(Task statement): Below this line is a set of entries; quote exactly the lines from the line that contains "The height and width of the screenshot is (596, 1000)." to the line that contains "Click the blue Compression Ratio knob", both lines included.

[Stored items]
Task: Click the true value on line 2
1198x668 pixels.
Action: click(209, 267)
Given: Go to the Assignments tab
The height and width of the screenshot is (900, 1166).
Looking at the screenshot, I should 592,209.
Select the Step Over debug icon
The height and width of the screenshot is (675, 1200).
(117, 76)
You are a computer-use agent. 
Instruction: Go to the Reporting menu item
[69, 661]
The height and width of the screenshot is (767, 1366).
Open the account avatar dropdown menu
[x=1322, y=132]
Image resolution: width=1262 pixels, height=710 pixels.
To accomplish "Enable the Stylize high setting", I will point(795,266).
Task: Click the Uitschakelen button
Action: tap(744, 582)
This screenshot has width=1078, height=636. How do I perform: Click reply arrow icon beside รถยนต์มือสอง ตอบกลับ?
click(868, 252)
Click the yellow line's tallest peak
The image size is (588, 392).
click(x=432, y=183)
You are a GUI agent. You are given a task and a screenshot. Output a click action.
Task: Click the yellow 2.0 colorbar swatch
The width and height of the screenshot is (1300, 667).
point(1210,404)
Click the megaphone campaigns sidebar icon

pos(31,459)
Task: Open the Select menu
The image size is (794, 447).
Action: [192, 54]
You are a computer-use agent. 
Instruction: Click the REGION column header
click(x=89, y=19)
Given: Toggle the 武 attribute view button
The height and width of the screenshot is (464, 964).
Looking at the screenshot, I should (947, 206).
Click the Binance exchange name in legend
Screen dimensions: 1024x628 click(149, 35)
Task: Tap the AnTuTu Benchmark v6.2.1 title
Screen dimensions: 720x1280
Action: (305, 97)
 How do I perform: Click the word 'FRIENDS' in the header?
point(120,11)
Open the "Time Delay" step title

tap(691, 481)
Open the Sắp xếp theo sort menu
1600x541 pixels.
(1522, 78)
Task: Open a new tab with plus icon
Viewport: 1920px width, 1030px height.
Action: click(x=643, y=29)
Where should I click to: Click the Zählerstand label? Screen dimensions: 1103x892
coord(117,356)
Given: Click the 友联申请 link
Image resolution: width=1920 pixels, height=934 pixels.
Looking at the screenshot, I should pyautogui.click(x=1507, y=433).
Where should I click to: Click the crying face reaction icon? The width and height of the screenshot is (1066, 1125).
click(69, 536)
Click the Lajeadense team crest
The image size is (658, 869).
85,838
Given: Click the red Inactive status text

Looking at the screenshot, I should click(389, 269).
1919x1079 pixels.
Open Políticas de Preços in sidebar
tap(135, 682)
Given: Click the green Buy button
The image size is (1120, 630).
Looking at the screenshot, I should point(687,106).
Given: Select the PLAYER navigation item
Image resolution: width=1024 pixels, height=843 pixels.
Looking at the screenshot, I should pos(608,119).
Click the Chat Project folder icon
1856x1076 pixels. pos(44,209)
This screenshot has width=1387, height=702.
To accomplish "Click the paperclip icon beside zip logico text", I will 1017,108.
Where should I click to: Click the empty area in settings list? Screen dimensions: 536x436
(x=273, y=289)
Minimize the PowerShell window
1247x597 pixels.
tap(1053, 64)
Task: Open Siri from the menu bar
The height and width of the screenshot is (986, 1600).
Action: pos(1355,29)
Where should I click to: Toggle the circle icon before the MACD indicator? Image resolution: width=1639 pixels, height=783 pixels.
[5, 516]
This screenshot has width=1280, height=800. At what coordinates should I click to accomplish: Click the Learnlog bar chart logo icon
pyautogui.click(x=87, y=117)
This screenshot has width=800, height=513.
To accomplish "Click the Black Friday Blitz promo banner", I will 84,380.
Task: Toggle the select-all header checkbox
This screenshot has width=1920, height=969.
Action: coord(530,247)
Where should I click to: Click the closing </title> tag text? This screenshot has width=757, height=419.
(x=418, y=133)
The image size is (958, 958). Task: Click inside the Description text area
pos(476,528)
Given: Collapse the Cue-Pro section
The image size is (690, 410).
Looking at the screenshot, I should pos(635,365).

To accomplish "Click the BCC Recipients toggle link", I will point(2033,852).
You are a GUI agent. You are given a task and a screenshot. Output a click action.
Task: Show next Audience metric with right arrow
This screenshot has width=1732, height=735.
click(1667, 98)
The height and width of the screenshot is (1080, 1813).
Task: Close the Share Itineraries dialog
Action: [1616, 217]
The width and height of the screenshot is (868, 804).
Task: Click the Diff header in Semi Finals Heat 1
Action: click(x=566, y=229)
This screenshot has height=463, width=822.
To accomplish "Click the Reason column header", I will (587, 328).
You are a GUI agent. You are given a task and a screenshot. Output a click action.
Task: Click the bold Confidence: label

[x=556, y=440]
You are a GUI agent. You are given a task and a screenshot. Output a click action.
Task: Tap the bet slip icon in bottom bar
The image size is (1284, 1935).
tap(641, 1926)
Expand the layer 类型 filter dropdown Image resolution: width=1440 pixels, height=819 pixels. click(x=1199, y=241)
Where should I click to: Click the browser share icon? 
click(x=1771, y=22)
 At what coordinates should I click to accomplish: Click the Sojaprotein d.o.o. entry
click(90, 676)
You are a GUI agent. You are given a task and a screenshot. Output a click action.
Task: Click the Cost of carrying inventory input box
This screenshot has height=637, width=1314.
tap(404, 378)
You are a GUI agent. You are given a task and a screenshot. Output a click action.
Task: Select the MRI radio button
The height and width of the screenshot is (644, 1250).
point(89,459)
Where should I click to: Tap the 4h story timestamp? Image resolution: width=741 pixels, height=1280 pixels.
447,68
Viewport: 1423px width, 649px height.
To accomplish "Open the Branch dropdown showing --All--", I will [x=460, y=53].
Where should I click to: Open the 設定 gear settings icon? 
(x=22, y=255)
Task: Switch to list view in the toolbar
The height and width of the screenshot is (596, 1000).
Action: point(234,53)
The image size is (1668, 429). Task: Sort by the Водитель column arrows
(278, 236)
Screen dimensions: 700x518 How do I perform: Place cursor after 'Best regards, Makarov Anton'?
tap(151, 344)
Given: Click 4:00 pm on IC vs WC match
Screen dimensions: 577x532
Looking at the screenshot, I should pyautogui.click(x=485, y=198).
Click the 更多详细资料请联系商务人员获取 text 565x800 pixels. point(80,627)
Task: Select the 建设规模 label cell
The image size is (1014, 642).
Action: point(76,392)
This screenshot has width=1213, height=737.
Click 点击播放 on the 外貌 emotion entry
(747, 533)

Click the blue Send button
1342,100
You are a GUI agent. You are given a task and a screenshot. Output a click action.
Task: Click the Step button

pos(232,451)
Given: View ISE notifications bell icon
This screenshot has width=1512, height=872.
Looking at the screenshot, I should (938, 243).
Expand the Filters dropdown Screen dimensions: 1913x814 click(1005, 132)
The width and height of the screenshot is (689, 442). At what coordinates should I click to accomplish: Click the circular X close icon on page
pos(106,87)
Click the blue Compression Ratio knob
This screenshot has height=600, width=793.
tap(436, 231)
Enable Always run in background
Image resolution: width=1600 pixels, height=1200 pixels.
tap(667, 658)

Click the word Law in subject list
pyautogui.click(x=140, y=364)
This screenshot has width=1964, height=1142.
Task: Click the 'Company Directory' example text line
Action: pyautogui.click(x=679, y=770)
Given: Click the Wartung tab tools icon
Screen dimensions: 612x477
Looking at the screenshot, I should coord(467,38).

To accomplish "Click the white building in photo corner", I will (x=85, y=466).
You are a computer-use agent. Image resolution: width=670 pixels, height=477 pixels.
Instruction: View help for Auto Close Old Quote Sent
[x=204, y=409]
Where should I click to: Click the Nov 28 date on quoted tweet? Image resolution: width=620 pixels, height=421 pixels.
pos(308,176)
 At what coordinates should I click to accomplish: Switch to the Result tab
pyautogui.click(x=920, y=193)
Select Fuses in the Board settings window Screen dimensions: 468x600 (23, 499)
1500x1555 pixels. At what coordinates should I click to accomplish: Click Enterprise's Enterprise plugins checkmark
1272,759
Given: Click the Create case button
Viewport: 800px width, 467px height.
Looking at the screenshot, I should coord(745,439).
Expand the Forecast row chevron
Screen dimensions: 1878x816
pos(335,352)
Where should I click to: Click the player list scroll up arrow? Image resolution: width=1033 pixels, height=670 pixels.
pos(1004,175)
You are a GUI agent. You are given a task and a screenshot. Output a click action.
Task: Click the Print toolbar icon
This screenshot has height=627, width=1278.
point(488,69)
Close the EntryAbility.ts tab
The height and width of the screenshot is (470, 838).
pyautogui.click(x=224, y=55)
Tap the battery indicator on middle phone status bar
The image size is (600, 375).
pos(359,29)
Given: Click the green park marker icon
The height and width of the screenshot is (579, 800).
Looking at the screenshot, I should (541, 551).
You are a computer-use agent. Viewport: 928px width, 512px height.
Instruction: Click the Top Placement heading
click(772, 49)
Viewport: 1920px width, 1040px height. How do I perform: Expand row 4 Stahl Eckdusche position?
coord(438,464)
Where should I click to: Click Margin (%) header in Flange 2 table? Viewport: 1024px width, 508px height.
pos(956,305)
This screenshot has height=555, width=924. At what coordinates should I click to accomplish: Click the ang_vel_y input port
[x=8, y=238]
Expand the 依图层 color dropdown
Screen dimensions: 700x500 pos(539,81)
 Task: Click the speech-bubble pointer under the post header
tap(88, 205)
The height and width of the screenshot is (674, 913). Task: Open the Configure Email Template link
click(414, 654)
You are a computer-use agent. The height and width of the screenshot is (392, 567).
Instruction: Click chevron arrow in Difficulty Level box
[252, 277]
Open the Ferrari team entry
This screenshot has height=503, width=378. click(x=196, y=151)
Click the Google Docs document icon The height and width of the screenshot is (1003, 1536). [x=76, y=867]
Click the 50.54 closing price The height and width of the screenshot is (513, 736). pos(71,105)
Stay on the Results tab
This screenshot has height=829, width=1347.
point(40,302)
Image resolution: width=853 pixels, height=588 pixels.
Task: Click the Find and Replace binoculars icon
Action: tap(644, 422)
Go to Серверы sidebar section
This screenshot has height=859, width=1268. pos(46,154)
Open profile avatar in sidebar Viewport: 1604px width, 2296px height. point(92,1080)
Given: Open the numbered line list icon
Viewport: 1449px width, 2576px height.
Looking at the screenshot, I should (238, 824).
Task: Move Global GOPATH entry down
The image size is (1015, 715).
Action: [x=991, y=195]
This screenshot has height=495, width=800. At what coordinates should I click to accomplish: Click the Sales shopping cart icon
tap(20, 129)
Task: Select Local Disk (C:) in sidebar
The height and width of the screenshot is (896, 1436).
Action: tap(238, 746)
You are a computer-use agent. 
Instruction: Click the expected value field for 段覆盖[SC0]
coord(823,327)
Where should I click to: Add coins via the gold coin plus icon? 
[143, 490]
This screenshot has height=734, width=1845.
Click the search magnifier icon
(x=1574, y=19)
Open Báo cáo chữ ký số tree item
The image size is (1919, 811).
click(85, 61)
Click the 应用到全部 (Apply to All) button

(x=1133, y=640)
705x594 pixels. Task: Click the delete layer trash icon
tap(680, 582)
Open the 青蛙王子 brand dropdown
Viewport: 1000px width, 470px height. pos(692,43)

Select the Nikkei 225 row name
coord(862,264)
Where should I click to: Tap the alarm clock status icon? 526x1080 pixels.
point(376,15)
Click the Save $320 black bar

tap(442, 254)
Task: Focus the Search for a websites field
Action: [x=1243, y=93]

(Exercise output):
The height and width of the screenshot is (596, 1000).
Action: point(234,53)
The image size is (1668, 429). Task: Sort by the Водитель column arrows
(278, 236)
Screen dimensions: 700x518 How do I perform: Place cursor after 'Best regards, Makarov Anton'?
tap(151, 344)
Given: Click 4:00 pm on IC vs WC match
Screen dimensions: 577x532
Looking at the screenshot, I should pyautogui.click(x=485, y=198).
Click the 更多详细资料请联系商务人员获取 text 565x800 pixels. point(80,627)
Task: Select the 建设规模 label cell
The image size is (1014, 642).
Action: point(76,392)
This screenshot has width=1213, height=737.
Click 点击播放 on the 外貌 emotion entry
(747, 533)

Click the blue Send button
1342,100
You are a GUI agent. You are given a task and a screenshot. Output a click action.
Task: Click the Step button

pos(232,451)
Given: View ISE notifications bell icon
This screenshot has width=1512, height=872.
Looking at the screenshot, I should (938, 243).
Expand the Filters dropdown Screen dimensions: 1913x814 click(1005, 132)
The width and height of the screenshot is (689, 442). At what coordinates should I click to accomplish: Click the circular X close icon on page
pos(106,87)
Click the blue Compression Ratio knob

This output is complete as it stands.